Who is righteous before God?
That there is one judge is something all could agree on, and that a Buddhist monk who dedicated himself to finding peace, a lonely traveler who only saw the good in others? Would he perform a miracle in one moment, and deny Christian love, Muslim loyalty, or Jewish wisdom in the next? As well, what virtues have I forgotten that a Muslim or Jewish man may know so well?
Who is righteous before God?
He in my belief is the one who has shown the narrow path, and religion makes it a whole lot easier to be one who can know, respect, and have the "power, love, and self-control" that God gives.
Some who are outside of The Word may well make the journey, but do not know if few or many can walk that road through life alone. It is hard to stand on our own when the whole world always turns against what is right and righteous.
God saves, not me, not anyone. What "Word" do we have? What "wisdom" can be promised by us in this age or any age?

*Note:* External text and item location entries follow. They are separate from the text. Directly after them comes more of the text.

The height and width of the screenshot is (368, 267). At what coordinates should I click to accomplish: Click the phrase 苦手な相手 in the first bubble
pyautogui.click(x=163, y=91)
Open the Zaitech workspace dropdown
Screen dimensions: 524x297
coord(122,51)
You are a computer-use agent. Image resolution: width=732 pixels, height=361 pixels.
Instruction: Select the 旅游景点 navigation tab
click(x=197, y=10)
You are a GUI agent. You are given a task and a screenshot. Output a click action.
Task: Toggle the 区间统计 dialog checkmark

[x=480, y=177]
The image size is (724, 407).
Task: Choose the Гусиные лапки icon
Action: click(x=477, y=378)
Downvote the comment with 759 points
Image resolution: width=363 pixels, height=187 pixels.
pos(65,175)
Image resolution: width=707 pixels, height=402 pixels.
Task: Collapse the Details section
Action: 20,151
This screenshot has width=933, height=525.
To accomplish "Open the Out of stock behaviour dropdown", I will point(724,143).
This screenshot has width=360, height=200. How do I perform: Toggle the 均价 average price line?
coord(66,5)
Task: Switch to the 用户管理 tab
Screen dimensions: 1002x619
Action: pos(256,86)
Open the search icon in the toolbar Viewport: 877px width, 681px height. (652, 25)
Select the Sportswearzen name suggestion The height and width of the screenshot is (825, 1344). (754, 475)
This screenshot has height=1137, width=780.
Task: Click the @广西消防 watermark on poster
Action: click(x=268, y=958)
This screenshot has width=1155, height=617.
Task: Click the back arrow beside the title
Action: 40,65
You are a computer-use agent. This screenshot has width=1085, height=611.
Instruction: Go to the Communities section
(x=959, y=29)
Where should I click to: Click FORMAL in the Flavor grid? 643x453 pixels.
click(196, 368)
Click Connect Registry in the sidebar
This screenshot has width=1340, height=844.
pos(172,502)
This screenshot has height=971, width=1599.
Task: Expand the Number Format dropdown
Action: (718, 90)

I don't want a religion to spread, I don't want people to be forced to say "Hail Mary," I don't want anyone to do anything they do not want to do, or force anyone to do anything. Because our hearts all must choose, and in that, I hope and pray we all choose wisely. Hope in the Greek sense, of "confident assurance."
I would love though for everyone to turn and see the universe, bigger than we could have fathomed, has a love that is greater still than all those distant stars.
As we all respect and admire lowly things, that it would worth bending the knee, bending our head, low to the ground held taught by time and space to say, "Oh Creator, thank you, thank you that you could love me, love us, and love a world so small, that the darkness would be as light to you, darkness no more, you light of the world O greatest God!"